Personal information
- Born: 4 June 1990 (age 35) Uppsala, Sweden

Team information
- Discipline: Freestyle Mountain Bikes
- Role: Mountain bike legend
- Rider type: Slopestyle, Freeride

= Martin Söderström =

Swedish mountain biker

Martin Söderström (4 March 1990) is a professional Freeride mountain bike rider from Uppsala, Sweden.

He announced retirement from professional riding in August 2022.

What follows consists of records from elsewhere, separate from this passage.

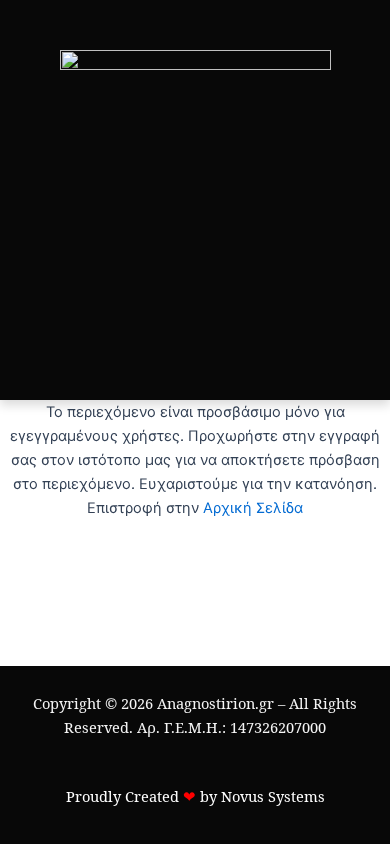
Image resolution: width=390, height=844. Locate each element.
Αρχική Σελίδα (253, 508)
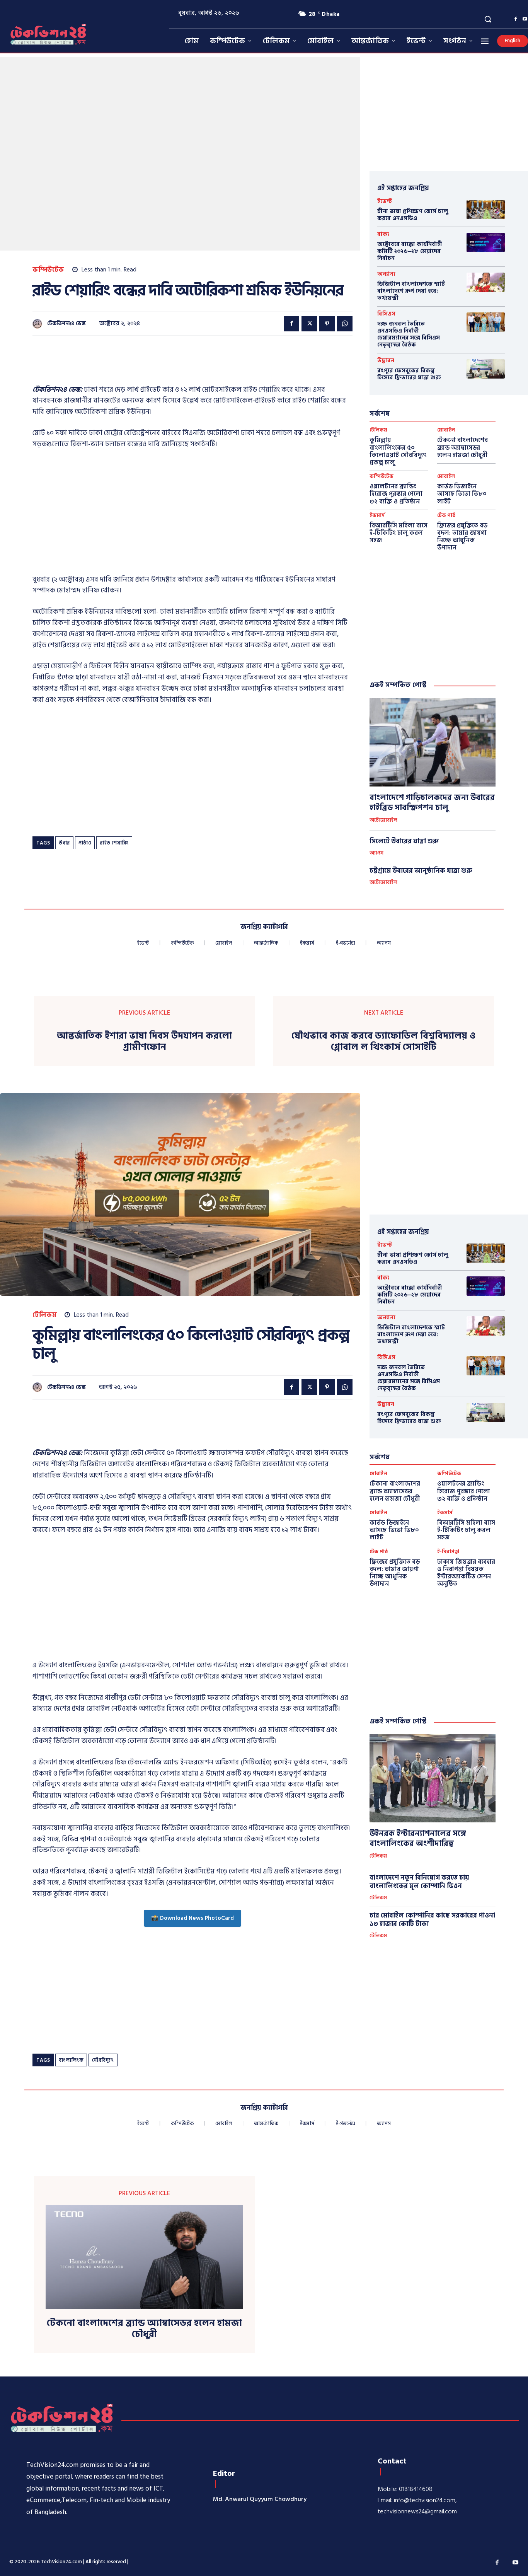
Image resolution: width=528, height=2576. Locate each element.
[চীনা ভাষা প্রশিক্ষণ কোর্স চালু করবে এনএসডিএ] (486, 209)
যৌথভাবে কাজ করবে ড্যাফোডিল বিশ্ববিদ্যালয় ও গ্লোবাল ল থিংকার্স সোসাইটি (383, 1041)
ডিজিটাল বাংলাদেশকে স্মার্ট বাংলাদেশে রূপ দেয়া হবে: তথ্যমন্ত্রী (411, 291)
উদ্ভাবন (385, 360)
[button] (488, 19)
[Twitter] (309, 323)
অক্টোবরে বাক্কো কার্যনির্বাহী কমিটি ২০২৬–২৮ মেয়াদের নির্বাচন (409, 251)
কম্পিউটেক (48, 270)
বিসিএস (386, 314)
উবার (64, 843)
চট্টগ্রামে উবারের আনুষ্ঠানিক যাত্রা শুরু (421, 870)
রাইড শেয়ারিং (114, 843)
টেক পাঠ (446, 515)
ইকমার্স (377, 515)
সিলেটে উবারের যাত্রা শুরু (404, 841)
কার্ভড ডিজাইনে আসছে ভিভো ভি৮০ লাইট (462, 493)
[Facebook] (515, 19)
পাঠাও (85, 843)
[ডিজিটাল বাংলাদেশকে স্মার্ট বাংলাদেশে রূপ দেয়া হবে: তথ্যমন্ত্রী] (486, 282)
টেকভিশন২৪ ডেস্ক (66, 324)
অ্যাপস (376, 853)
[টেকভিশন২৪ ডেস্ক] (39, 324)
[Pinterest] (327, 323)
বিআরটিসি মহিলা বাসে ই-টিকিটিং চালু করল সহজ (399, 532)
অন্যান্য (386, 274)
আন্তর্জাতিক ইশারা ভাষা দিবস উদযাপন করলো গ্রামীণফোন (144, 1041)
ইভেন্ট (384, 201)
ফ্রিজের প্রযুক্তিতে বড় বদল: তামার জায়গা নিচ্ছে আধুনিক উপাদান (462, 536)
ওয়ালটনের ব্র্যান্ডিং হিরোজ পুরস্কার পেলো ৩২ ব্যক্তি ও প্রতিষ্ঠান (396, 493)
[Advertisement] (173, 365)
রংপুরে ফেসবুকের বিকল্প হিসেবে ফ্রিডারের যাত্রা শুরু (409, 374)
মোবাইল (446, 430)
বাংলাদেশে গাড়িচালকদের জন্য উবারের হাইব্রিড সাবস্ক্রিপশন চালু (432, 803)
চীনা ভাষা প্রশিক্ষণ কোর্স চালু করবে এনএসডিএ (412, 214)
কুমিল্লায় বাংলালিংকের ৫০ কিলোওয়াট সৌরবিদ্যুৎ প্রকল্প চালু (398, 451)
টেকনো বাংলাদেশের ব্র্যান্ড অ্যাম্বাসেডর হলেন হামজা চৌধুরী (462, 447)
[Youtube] (515, 2563)
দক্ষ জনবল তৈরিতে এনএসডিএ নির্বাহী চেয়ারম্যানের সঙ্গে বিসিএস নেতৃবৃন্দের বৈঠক (408, 334)
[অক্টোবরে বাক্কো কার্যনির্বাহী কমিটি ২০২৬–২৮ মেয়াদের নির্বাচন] (486, 242)
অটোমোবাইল (383, 820)
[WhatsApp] (345, 323)
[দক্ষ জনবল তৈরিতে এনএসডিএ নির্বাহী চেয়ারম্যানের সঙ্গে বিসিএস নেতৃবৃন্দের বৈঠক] (486, 321)
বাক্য (383, 234)
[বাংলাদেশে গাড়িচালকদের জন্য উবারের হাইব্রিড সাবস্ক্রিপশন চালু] (433, 742)
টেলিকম (378, 430)
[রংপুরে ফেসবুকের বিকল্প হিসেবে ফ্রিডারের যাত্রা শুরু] (486, 368)
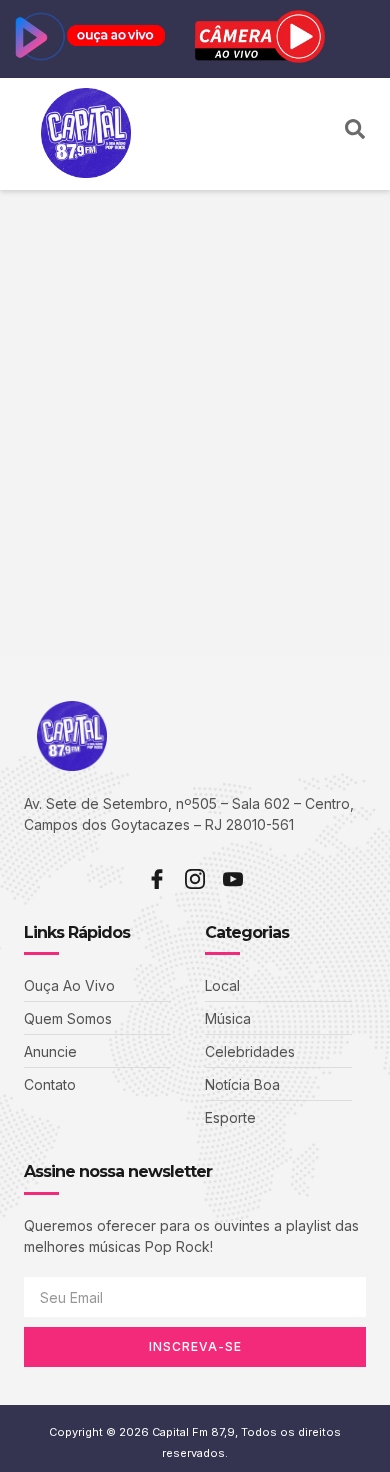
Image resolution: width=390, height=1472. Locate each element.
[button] (318, 134)
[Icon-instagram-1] (195, 879)
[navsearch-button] (355, 134)
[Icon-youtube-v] (233, 879)
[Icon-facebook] (157, 879)
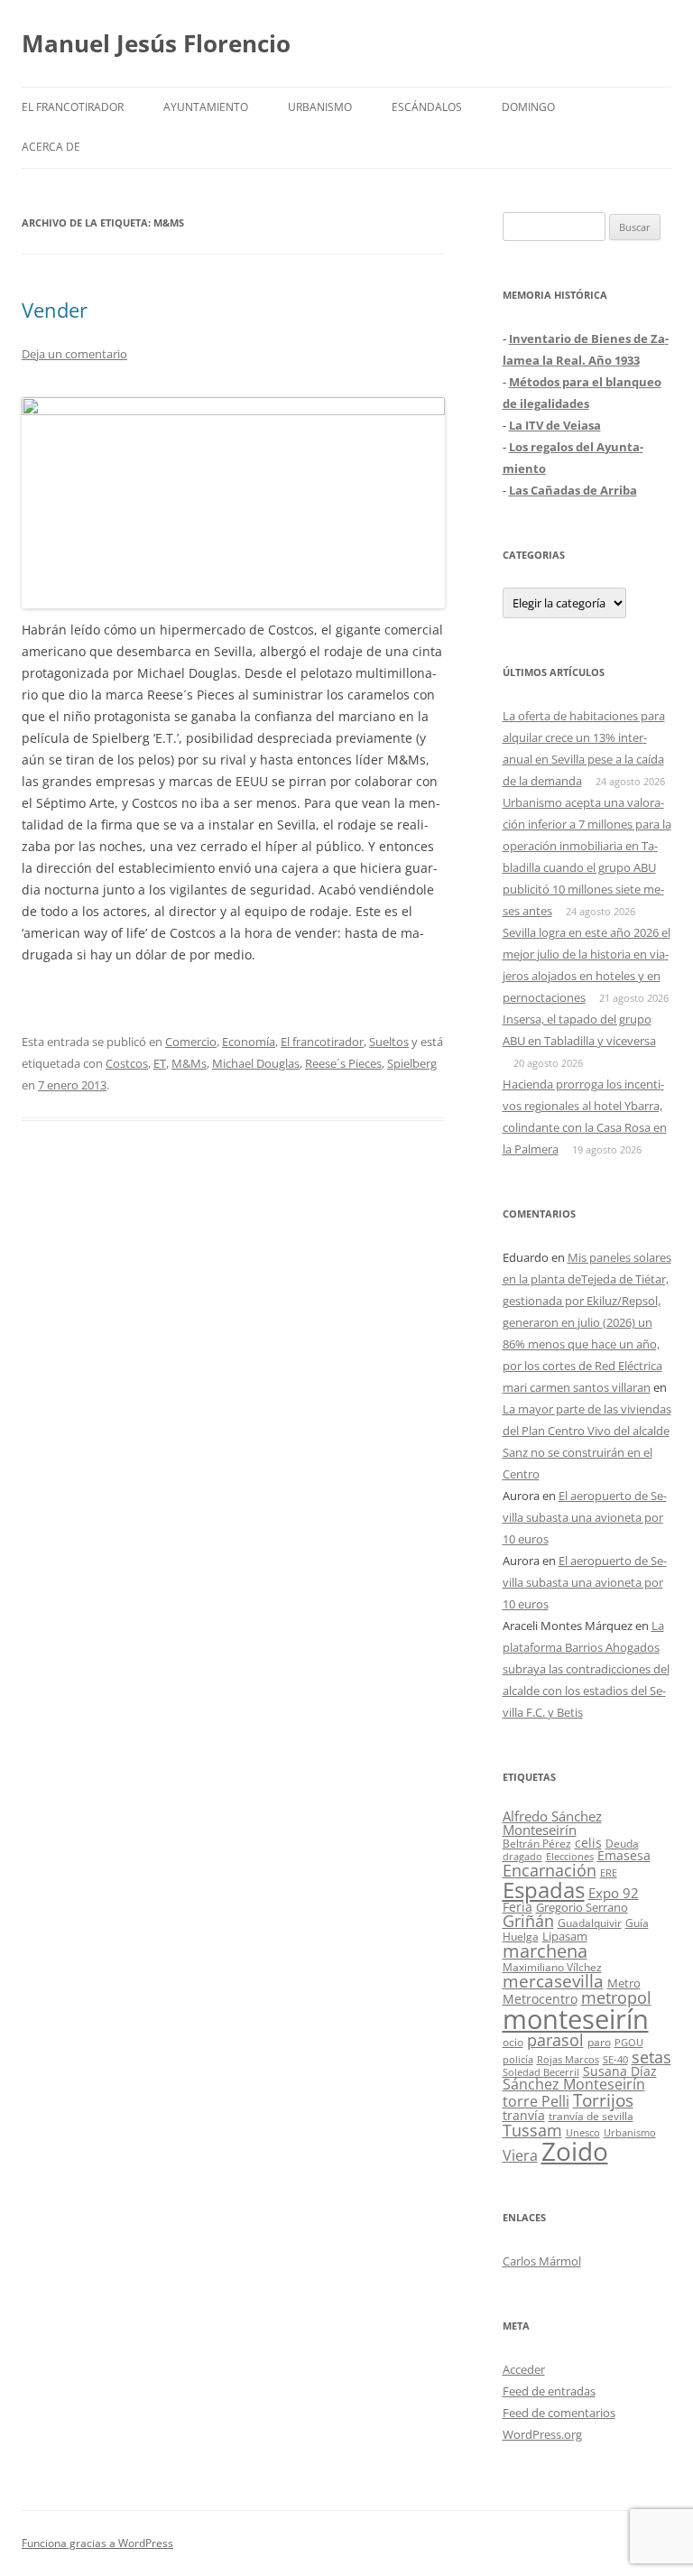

In 2007 he won the Åre Slopestyle competition. In 2012 and 2013 he placed 2nd overall in the FMB World Tour. In 2013 he competed in Munich X-Games Slopestyle event finishing 6th overall out of 16 riders. In 2013 he took 2nd at Red Bull Joyride, but was seriously injured on his final ride; he was injured again shortly before the 2014 event.

In 2013 and 2014 he hosted an invitational meet in his hometown of Uppsala where fellow swede and good friend Anton Thelander won.

Between 2012 and 2014, he won some medals at the FISE (2 second place).

He has nowadays been getting closer to the Mountain Bike Racing scene in a new discipline called "Speed and Style". He has won some medals. He won a first, a second and a third place between 2018 and 2019.